Santé !

Chers compatriotes, chers amis anglophones, 

Il y en a marre ! C’est vrai quoi ! Dry January, Sober October, de surcroît en anglais, il y en a marre ! D’autant qu’au pays du vin, cet ethnocide* est soutenu par les médias et quelques jésuites hauts-fonctionnaires illuminés, financés par le contribuable, mais certainement pas par la majorité de la population ! D’autant qu’en employant la langue de Shakespeare, stratégie perfide qui en dit long sur le courage des suscités, on nous fait gober, à coups de « dry » et de « sober », que cela ne vient pas de chez nous, mais d’un puritanisme anglo-saxon nébuleux dominant le courant du monde…
Pourquoi s’acharner sur le vin, quand on voit les dégâts du tabac par exemple ? Parce que le vin, c’est plus facile ! Parce que le vin ne pèse rien. Je ne parle pas de son poids dans la balance commerciale de notre pays, mais du pouvoir d’influence de la filière dans son ensemble auprès des institutions françaises et européennes. Plus fragmentée que la filière viticole tu meurs ! C’est d’ailleurs ce qui fait son charme, mais aussi sa faiblesse quand il s’agit de défendre des intérêts communs à moyen long terme. Alors, comment faire pour retrouver du vin sur nos tables à après les fêtes ? 
« Celui qui ne bouge pas ne sent pas ses chaînes », nous rappelle Rosa Luxembourg.
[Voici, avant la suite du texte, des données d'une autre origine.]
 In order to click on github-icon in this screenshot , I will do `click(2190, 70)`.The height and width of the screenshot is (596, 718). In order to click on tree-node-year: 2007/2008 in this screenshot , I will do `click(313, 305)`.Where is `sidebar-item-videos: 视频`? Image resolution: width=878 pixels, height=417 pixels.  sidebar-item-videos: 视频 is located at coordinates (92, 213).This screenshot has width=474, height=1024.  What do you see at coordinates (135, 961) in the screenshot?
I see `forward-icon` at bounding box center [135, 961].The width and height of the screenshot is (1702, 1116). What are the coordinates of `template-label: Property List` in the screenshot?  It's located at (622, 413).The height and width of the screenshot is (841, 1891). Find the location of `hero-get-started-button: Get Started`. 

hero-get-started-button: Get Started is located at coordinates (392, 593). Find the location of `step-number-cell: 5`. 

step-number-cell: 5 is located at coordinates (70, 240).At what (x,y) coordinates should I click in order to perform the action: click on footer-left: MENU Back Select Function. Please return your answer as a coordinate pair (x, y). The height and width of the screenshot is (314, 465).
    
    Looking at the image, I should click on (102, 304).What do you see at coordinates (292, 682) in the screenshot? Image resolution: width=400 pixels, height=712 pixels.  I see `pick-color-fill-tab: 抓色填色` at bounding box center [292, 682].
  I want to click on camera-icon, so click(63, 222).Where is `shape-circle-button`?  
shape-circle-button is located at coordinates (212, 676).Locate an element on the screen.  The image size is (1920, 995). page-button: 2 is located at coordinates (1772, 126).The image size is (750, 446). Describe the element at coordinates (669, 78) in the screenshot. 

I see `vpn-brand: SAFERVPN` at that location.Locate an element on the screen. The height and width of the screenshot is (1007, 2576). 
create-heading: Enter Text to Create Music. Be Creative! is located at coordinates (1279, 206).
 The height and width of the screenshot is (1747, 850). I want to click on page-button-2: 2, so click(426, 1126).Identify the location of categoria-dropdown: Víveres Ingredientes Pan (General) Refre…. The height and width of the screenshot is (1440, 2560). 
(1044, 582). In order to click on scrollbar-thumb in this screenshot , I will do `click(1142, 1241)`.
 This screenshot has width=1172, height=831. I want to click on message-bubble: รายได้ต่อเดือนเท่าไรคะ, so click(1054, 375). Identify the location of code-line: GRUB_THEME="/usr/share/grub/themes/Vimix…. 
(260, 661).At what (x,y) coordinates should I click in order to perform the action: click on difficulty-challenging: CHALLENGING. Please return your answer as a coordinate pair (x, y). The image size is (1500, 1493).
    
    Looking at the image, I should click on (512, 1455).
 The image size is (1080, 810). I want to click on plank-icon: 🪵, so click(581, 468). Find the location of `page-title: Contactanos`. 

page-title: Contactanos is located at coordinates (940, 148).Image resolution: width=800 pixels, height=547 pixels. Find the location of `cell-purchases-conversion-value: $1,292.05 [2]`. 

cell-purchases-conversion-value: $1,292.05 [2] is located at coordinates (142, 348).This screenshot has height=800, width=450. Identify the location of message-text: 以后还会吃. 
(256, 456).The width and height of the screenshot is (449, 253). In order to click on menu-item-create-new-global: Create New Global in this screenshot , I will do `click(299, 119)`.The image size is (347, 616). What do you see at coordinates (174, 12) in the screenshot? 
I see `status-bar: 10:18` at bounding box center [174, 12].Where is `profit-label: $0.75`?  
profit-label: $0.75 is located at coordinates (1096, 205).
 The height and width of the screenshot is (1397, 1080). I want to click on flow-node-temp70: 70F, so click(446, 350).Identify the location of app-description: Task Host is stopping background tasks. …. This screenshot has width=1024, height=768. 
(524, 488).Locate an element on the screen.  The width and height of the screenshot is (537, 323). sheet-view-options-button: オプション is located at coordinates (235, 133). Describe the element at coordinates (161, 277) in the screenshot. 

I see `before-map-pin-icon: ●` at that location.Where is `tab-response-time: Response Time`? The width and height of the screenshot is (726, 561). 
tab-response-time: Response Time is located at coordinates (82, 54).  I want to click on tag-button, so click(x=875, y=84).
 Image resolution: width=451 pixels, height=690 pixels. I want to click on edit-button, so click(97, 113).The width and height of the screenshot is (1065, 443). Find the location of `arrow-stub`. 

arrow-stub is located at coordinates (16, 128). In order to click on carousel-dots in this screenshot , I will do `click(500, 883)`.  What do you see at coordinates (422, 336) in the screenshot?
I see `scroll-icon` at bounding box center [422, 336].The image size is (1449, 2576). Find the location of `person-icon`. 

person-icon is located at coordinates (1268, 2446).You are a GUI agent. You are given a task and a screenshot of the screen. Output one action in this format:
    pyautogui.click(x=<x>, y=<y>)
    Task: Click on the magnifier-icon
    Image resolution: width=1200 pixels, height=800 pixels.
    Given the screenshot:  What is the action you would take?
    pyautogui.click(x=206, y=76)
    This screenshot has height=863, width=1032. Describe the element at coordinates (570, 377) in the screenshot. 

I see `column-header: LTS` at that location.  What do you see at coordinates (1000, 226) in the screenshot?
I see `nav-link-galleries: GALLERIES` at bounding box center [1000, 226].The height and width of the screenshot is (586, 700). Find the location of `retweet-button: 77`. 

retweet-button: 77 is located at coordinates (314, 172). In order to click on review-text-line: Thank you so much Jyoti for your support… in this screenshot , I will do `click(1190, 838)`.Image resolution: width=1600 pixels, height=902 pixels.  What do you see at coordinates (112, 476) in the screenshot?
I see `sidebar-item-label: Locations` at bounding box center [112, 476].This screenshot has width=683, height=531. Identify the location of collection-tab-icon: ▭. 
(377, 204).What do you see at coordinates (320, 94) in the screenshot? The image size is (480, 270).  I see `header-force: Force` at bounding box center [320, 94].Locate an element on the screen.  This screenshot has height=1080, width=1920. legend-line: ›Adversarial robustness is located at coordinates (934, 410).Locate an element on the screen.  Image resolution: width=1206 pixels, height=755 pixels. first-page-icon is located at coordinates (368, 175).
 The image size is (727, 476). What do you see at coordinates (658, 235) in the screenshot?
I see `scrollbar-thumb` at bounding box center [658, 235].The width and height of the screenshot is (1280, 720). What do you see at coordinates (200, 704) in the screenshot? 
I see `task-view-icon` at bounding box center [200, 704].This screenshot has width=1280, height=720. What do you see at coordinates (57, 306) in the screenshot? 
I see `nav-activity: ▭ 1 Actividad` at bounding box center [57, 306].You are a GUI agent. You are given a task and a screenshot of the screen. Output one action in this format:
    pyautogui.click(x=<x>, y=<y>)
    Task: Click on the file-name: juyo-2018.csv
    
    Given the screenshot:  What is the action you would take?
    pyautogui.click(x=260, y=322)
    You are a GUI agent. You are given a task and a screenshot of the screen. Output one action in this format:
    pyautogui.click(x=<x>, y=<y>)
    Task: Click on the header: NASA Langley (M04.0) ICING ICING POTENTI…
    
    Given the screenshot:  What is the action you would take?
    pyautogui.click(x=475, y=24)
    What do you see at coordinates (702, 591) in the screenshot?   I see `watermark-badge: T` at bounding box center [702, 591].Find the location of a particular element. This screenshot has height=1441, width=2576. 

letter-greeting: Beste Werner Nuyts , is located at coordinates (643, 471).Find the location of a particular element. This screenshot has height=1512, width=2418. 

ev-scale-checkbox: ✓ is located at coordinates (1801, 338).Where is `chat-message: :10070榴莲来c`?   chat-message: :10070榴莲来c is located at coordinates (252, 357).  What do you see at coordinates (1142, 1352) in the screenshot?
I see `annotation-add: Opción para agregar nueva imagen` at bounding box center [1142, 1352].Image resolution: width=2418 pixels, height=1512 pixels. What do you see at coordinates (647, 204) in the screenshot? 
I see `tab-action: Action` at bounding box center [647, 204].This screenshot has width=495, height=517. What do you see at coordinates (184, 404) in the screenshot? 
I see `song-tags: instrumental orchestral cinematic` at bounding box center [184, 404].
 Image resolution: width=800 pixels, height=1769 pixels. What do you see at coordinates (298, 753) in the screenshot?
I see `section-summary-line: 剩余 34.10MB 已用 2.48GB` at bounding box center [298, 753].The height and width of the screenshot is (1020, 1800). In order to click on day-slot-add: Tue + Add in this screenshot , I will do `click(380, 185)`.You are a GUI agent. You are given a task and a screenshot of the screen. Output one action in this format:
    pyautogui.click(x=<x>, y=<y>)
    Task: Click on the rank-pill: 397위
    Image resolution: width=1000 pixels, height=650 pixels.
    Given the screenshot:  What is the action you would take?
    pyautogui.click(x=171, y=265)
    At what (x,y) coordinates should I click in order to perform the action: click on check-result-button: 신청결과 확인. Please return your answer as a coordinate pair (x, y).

Qu’attendons-nous pour bouger ? Qu’attendons-nous pour, symboliquement au moins, lutter contre ces « dry » et « sober » arides et rugueux ? Sachant que « lutter » ne signifie pas simplement boire du vin dès le 1er janvier ou, comme le suggère le « Damp January » (encore en anglais !), défendre l’idée d’une consommation individuelle raisonnable et mesurable, que l’on sait bien difficile à mettre en pratique. 

Dry January


Pour lutter contre « dry » et « sober », il faut comprendre à qui ils s’adressent. C’est à « nous », « nous » en tant qu’individu, et non en tant que groupe social, que « dry » et « sober » prodiguent leurs conseils. Sur un ton léger (in English), mais ferme (« toutes les études le montrent », etc.), paternaliste, mais culpabilisant, « ils » dictent la bonne conduite à tenir, en occultant volontairement ce qui nous lie aux autres en tant qu’individu d’un groupe social déterminé. Si le vin fait le malheur de l’individu, il fait aussi, indéniablement, le bonheur du groupe. Attendu que l’individu ne peut se passer du groupe, le vin est un mal inévitable pour éviter le pire : l’utopie moderne d’un bonheur individuel, détaché du groupe, extrait d’une société sans laquelle l’individu ne peut subsister. 
Buvons, raisonnablement, parfois avec excès, mais jamais seul, en se rappelant que la seule chose qui vaille ne s’appelle pas « sobre » ou « sec », mais fraternité, partage et convivialité. Loin des écrans et autour de la table, téléphones éteints et sens aux aguets, buvons du vin, avec la famille et les copains, afin d’offrir à chacun de nous de quoi un peu exister. Enfin, buvons du vin pour donner aux plus jeunes la possibilité de vivre ces moments de convivialité que la société moderne leur refuse au nom d’un bonheur individuel qu’ils n’atteindront jamais. On vous souhaite un excellent réveillon et un convivial début d’année !

* Un ethnocide est la destruction de l’identité culturelle d’un groupe ethnique (ici la France) sans nécessairement détruire physiquement ce groupe.